* START Document extract *

Sometimes it’s easier to allow it to be “their problem” and let them deal with it in their own way. Sometimes others’ wounds remind us of our own, and we too would like to keep that hidden. But that’s not relating, it’s just managing.
I might also point out, that to dig up wounds for the sake of “healing” them and being a hero or rescuer, can be manipulation or using one another, and that’s not healthy either. There’s no healthy substitute for relating.
It takes learning what it’s like to be in our own skin, or to feel our own bones before we can actual relate to another. And yet…we have this thing called “relationships” were sometimes we just get lost and hide in one another. We don’t always consider what’s it like to be who I am, and what does that have to do with being connected to this person here, who I am in a relationship with. Instead we’re hiding in feelings, schedules, raising a family, making then spending money, plans for the future …and we take very, very little time to consider our soul or the one whom we love, their soul. We just keep passing the days, and we do fine.
I don’t want fine. I don’t want a good life. I don’t want average. …and I don’t want that for my man. He’s more than that, I know. I’m not sure he knows. Despite my struggles of worth & importance, my spirit knows that my life was made for adventures. I know I could be something that helps others cue into their importance, and I know that it could be world changing. But I have to be able to touch something that’s alive. I have to have life within myself that I believe is unique and intentional for my surroundings.

* END Document extract *
* START Data block *

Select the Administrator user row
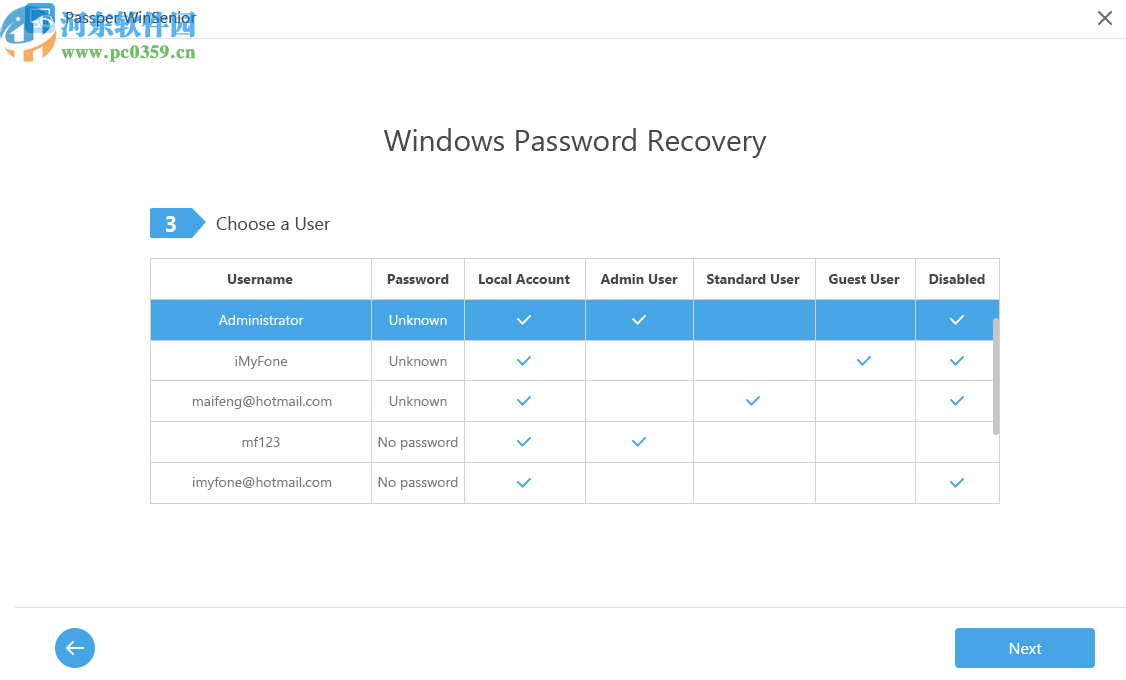[x=261, y=320]
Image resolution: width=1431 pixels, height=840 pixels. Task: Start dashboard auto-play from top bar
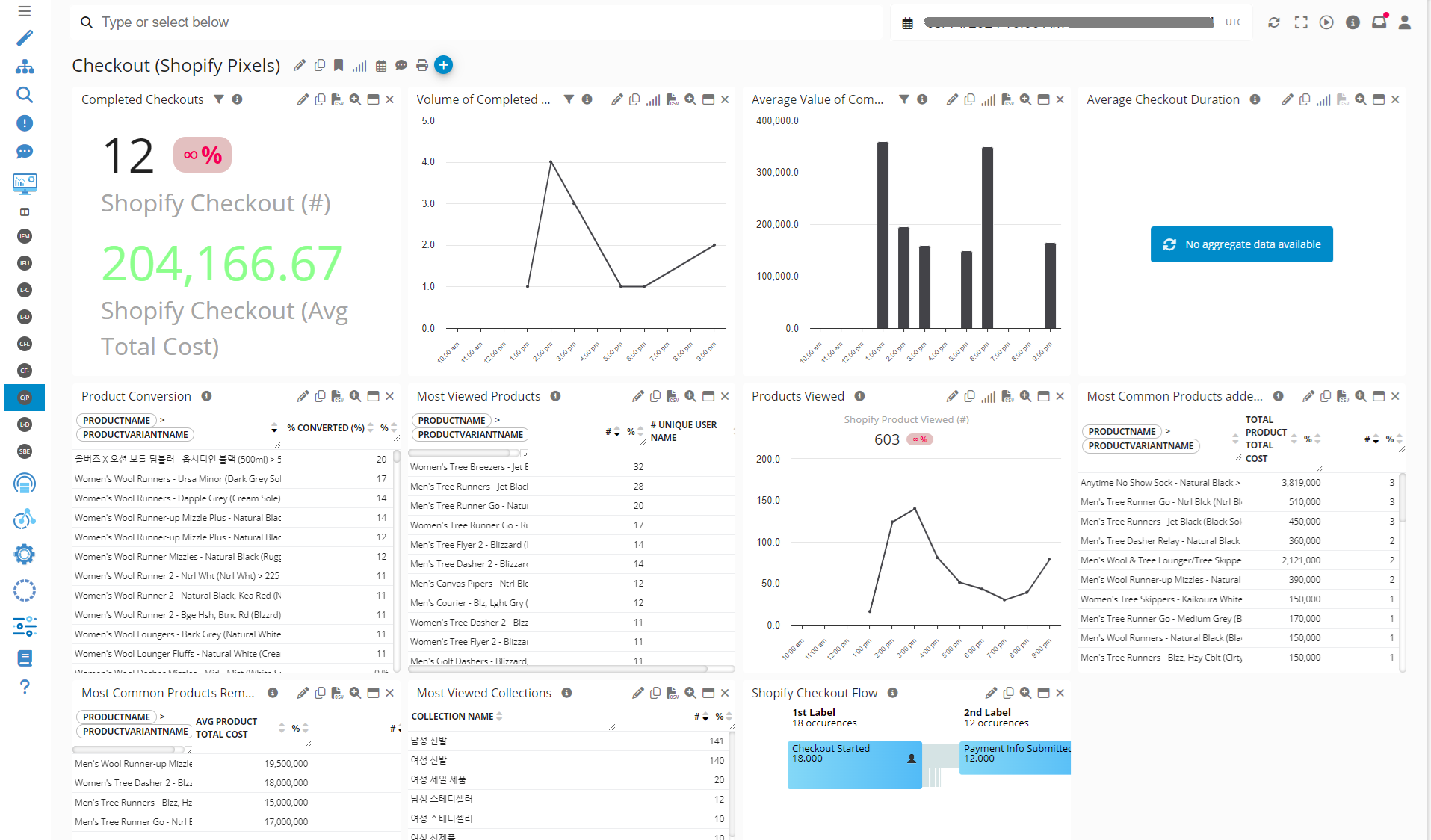[x=1326, y=22]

* END Data block *

■ Exercise tasks:
**1)** Reproduce, word for word, the passage of the reflection on relationships that opens with the words containing "I don’t want fine." and closes with "for my surroundings.".
**2)** According to the reflection on relationships, what are all the things in which "we're hiding"?
**3)** Carry the reflection on relationships forward from the point at which it stops.

■ Answer set:
**1)**
I don’t want fine. I don’t want a good life. I don’t want average. …and I don’t want that for my man. He’s more than that, I know. I’m not sure he knows. Despite my struggles of worth & importance, my spirit knows that my life was made for adventures. I know I could be something that helps others cue into their importance, and I know that it could be world changing. But I have to be able to touch something that’s alive. I have to have life within myself that I believe is unique and intentional for my surroundings.

**2)**
- feelings
- schedules
- raising a family
- making then spending money
- plans for the future

**3)**
For me I have to believe in God who believes in me. A God who created be to be some specific in this time and in this generation. For me this is my bases for being able to relate to other people despite any internal struggles, or even because I have those specific internal struggles. I know I’m not the only one who struggles, and reality has allowed me to connect to something gives me strength to bear the load and shuck the shame.
Relationships were meant to have more relating in them, than what we give credit to them in our modern society. To be able to relate is world changing, life-touching, and life giving. Consider… what does relating have to do with (my) relationships?